At this point the system will ask some basic questions about what kind of help is needed. Be thorough — the more detail you provide, the more appropriate the assessment will be.

Step 2: The assessment

Once registered, an assessor will contact you to arrange a face-to-face visit. There are two types:

A Regional Assessment Service (RAS) assessment is for people who need entry-level support — things like help with cleaning, transport, or social activities.

An Aged Care Assessment Team (ACAT) assessment is for people who need a higher level of support, including Home Care Packages or residential care.

The assessor visits your loved one at home and asks questions about their daily life, health, and what they're finding difficult. It helps to have a family member present. Take notes.

Step 3: The approval

After the assessment, you'll receive a letter confirming what level of support your loved one has been approved for. Home Care Packages are divided into four levels, from Level 1 (basic care needs) to Level 4 (high care needs).

Here's where many families hit their first wall: approval doesn't mean immediate access.

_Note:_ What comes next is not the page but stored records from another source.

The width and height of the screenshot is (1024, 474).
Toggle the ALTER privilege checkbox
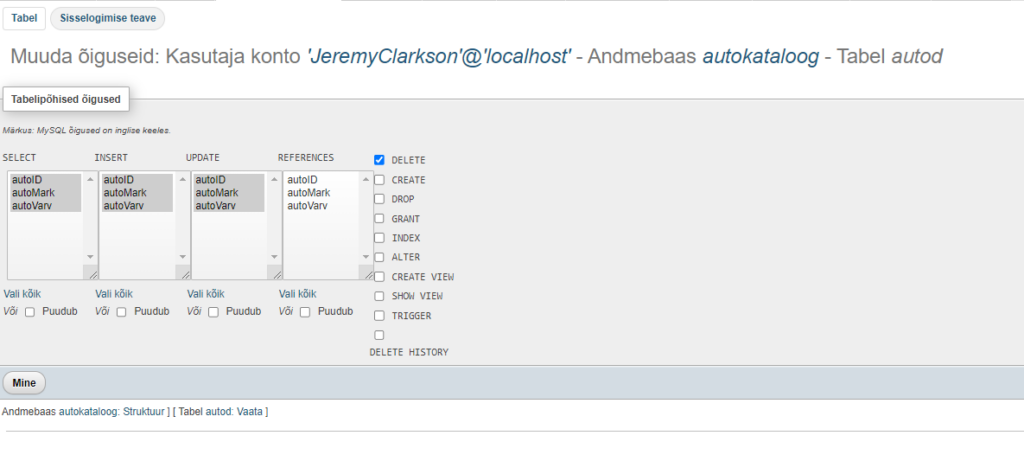coord(379,257)
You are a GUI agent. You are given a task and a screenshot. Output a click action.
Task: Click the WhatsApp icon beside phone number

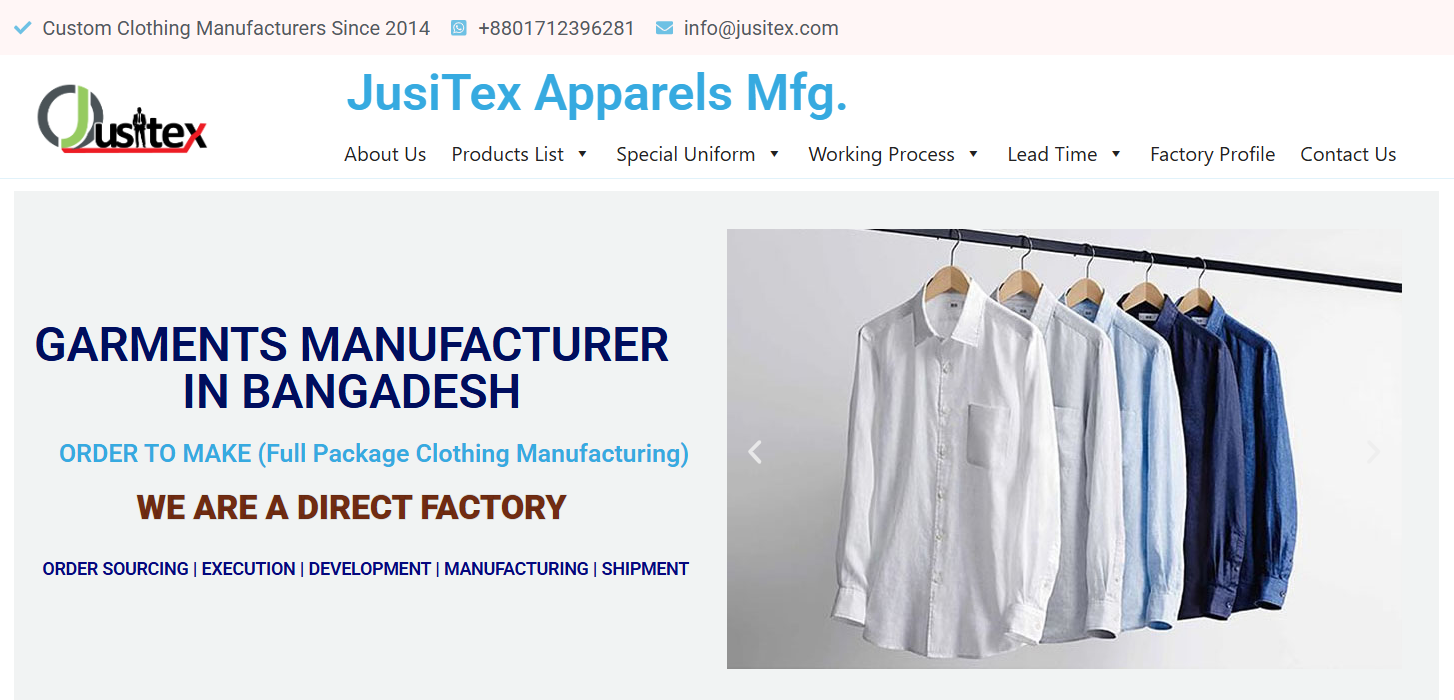459,28
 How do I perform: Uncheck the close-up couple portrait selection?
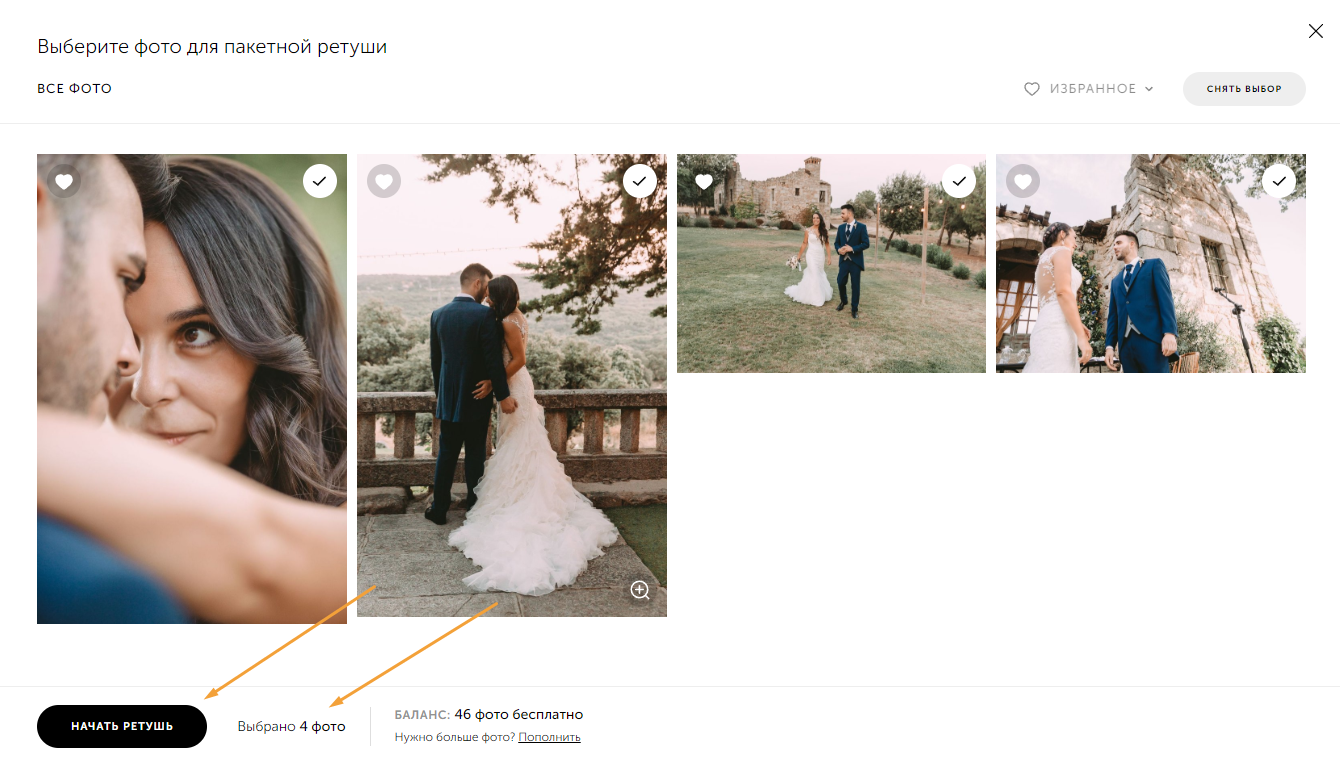coord(320,181)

As of early 2025, around 96,700 people were waiting for their approved package level to be assigned. The wait can be months.

In the meantime, your loved one may be offered an interim package at a lower level.

Step 4: Choosing a provider

Once a package is assigned, you choose a home care provider to manage and deliver the services. This is where families often feel overwhelmed — there are hundreds of providers, quality varies, and the pricing structures are genuinely complex.

A few things worth knowing:

  • Providers charge an administration or management fee, which comes out of the package budget. Ask what percentage this is upfront.
  • You have the right to change providers if you're not happy.
  • The new Support at Home program, which launched in late 2025, is gradually replacing the Home Care Packages system with a reformed model. If you're entering the system now, ask your provider how this transition affects you.

Step 5: Staying on top of it

Once services begin, the coordination work doesn't stop — it just changes shape. You'll need to track what services are being delivered, review monthly statements, communicate changes in your loved one's needs, and liaise between the provider, the GP, and specialists.

This is exactly the kind of ongoing coordination work that CarePoster is designed to support — giving families a shared space to track everything in one place, so the administrative burden doesn't fall on one person alone.

The bottom line

My Aged Care is navigable, but it rewards patience and persistence. Start the process earlier than you think you need to — waiting lists are real, and the assessment process takes time. And don't try to manage the whole thing yourself.